Task =
Should any entry seem unclear, still set it down exactly as given, along with all the others.

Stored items
*** Block opens ***
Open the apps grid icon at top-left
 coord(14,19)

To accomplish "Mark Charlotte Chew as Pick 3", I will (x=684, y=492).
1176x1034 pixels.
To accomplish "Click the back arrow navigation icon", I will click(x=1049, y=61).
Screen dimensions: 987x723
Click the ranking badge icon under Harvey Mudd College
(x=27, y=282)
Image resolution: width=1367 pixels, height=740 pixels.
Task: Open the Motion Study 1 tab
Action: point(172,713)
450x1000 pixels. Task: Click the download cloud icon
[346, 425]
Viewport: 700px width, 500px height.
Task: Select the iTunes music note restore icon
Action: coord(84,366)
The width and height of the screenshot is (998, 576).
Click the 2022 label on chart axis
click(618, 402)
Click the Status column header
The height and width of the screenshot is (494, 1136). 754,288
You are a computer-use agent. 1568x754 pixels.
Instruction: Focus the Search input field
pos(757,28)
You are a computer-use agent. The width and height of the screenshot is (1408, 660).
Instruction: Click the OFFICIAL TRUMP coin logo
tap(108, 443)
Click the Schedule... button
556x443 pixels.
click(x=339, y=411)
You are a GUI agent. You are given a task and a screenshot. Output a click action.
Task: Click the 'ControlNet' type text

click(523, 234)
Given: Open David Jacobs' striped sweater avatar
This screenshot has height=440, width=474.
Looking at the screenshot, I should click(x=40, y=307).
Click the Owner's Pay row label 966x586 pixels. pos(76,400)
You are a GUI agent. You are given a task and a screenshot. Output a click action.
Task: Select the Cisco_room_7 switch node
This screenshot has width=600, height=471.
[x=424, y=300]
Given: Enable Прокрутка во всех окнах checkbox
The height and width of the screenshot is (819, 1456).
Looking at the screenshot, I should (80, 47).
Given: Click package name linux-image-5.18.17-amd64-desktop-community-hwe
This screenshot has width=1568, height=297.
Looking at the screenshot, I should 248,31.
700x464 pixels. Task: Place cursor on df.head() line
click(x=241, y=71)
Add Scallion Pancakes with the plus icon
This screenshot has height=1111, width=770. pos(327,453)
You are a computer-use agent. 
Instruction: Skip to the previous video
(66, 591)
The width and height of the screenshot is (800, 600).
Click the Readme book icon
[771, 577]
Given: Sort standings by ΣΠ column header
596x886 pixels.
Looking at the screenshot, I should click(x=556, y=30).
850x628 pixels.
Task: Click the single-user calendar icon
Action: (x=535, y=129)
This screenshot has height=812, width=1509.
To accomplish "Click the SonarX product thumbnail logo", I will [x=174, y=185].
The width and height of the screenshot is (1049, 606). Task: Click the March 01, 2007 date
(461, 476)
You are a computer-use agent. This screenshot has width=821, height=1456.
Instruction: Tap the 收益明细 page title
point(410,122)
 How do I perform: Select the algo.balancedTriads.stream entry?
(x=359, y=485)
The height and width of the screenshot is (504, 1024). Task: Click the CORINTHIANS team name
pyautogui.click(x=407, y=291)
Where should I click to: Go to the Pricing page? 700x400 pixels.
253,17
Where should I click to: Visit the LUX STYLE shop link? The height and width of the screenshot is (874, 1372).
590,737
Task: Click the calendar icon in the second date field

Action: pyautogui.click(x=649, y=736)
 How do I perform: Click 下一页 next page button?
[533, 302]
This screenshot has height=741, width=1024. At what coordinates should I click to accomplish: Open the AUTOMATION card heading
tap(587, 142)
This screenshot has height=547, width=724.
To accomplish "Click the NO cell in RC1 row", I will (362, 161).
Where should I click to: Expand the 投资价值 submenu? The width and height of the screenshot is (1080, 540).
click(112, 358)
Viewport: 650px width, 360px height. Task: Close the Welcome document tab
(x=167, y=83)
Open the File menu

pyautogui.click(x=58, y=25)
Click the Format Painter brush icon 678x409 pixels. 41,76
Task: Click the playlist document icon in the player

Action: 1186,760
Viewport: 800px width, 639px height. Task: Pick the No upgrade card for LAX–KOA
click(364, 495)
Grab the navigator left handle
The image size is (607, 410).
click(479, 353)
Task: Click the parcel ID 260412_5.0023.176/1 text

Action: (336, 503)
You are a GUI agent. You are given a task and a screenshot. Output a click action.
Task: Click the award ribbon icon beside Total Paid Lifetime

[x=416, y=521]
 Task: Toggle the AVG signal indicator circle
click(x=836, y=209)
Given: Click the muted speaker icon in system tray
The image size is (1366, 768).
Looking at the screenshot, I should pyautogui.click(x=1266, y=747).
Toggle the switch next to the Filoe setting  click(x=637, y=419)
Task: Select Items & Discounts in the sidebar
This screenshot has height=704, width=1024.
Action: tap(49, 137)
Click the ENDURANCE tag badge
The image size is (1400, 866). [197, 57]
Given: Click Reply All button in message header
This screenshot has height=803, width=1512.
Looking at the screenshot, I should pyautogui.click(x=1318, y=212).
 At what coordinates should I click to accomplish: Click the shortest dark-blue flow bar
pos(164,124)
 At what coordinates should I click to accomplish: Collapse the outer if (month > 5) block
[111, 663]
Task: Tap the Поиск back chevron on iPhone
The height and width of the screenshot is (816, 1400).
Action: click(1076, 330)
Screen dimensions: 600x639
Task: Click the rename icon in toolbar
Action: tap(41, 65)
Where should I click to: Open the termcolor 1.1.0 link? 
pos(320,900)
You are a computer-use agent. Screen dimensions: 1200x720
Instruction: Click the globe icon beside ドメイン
*** Block closes ***
Answer box =
Open the apps grid icon at top-left
 coord(14,19)

To accomplish "Mark Charlotte Chew as Pick 3", I will (x=684, y=492).
1176x1034 pixels.
To accomplish "Click the back arrow navigation icon", I will click(x=1049, y=61).
Screen dimensions: 987x723
Click the ranking badge icon under Harvey Mudd College
(x=27, y=282)
Image resolution: width=1367 pixels, height=740 pixels.
Task: Open the Motion Study 1 tab
Action: point(172,713)
450x1000 pixels. Task: Click the download cloud icon
[346, 425]
Viewport: 700px width, 500px height.
Task: Select the iTunes music note restore icon
Action: coord(84,366)
The width and height of the screenshot is (998, 576).
Click the 2022 label on chart axis
click(618, 402)
Click the Status column header
The height and width of the screenshot is (494, 1136). 754,288
You are a computer-use agent. 1568x754 pixels.
Instruction: Focus the Search input field
pos(757,28)
You are a computer-use agent. The width and height of the screenshot is (1408, 660).
Instruction: Click the OFFICIAL TRUMP coin logo
tap(108, 443)
Click the Schedule... button
556x443 pixels.
click(x=339, y=411)
You are a GUI agent. You are given a task and a screenshot. Output a click action.
Task: Click the 'ControlNet' type text

click(523, 234)
Given: Open David Jacobs' striped sweater avatar
This screenshot has height=440, width=474.
Looking at the screenshot, I should click(x=40, y=307).
Click the Owner's Pay row label 966x586 pixels. pos(76,400)
You are a GUI agent. You are given a task and a screenshot. Output a click action.
Task: Select the Cisco_room_7 switch node
This screenshot has width=600, height=471.
[x=424, y=300]
Given: Enable Прокрутка во всех окнах checkbox
The height and width of the screenshot is (819, 1456).
Looking at the screenshot, I should (80, 47).
Given: Click package name linux-image-5.18.17-amd64-desktop-community-hwe
This screenshot has width=1568, height=297.
Looking at the screenshot, I should 248,31.
700x464 pixels. Task: Place cursor on df.head() line
click(x=241, y=71)
Add Scallion Pancakes with the plus icon
This screenshot has height=1111, width=770. pos(327,453)
You are a computer-use agent. 
Instruction: Skip to the previous video
(66, 591)
The width and height of the screenshot is (800, 600).
Click the Readme book icon
[771, 577]
Given: Sort standings by ΣΠ column header
596x886 pixels.
Looking at the screenshot, I should click(x=556, y=30).
850x628 pixels.
Task: Click the single-user calendar icon
Action: (x=535, y=129)
This screenshot has height=812, width=1509.
To accomplish "Click the SonarX product thumbnail logo", I will [x=174, y=185].
The width and height of the screenshot is (1049, 606). Task: Click the March 01, 2007 date
(461, 476)
You are a computer-use agent. This screenshot has width=821, height=1456.
Instruction: Tap the 收益明细 page title
point(410,122)
 How do I perform: Select the algo.balancedTriads.stream entry?
(x=359, y=485)
The height and width of the screenshot is (504, 1024). Task: Click the CORINTHIANS team name
pyautogui.click(x=407, y=291)
Where should I click to: Go to the Pricing page? 700x400 pixels.
253,17
Where should I click to: Visit the LUX STYLE shop link? The height and width of the screenshot is (874, 1372).
590,737
Task: Click the calendar icon in the second date field

Action: pyautogui.click(x=649, y=736)
 How do I perform: Click 下一页 next page button?
[533, 302]
This screenshot has height=741, width=1024. At what coordinates should I click to accomplish: Open the AUTOMATION card heading
tap(587, 142)
This screenshot has height=547, width=724.
To accomplish "Click the NO cell in RC1 row", I will (362, 161).
Where should I click to: Expand the 投资价值 submenu? The width and height of the screenshot is (1080, 540).
click(112, 358)
Viewport: 650px width, 360px height. Task: Close the Welcome document tab
(x=167, y=83)
Open the File menu

pyautogui.click(x=58, y=25)
Click the Format Painter brush icon 678x409 pixels. 41,76
Task: Click the playlist document icon in the player

Action: 1186,760
Viewport: 800px width, 639px height. Task: Pick the No upgrade card for LAX–KOA
click(364, 495)
Grab the navigator left handle
The image size is (607, 410).
click(479, 353)
Task: Click the parcel ID 260412_5.0023.176/1 text

Action: (336, 503)
You are a GUI agent. You are given a task and a screenshot. Output a click action.
Task: Click the award ribbon icon beside Total Paid Lifetime

[x=416, y=521]
 Task: Toggle the AVG signal indicator circle
click(x=836, y=209)
Given: Click the muted speaker icon in system tray
The image size is (1366, 768).
Looking at the screenshot, I should pyautogui.click(x=1266, y=747).
Toggle the switch next to the Filoe setting  click(x=637, y=419)
Task: Select Items & Discounts in the sidebar
This screenshot has height=704, width=1024.
Action: tap(49, 137)
Click the ENDURANCE tag badge
The image size is (1400, 866). [197, 57]
Given: Click Reply All button in message header
This screenshot has height=803, width=1512.
Looking at the screenshot, I should pyautogui.click(x=1318, y=212).
 At what coordinates should I click to accomplish: Click the shortest dark-blue flow bar
pos(164,124)
 At what coordinates should I click to accomplish: Collapse the outer if (month > 5) block
[111, 663]
Task: Tap the Поиск back chevron on iPhone
The height and width of the screenshot is (816, 1400).
Action: click(1076, 330)
Screen dimensions: 600x639
Task: Click the rename icon in toolbar
Action: tap(41, 65)
Where should I click to: Open the termcolor 1.1.0 link? 
pos(320,900)
You are a computer-use agent. Screen dimensions: 1200x720
Instruction: Click the globe icon beside ドメイン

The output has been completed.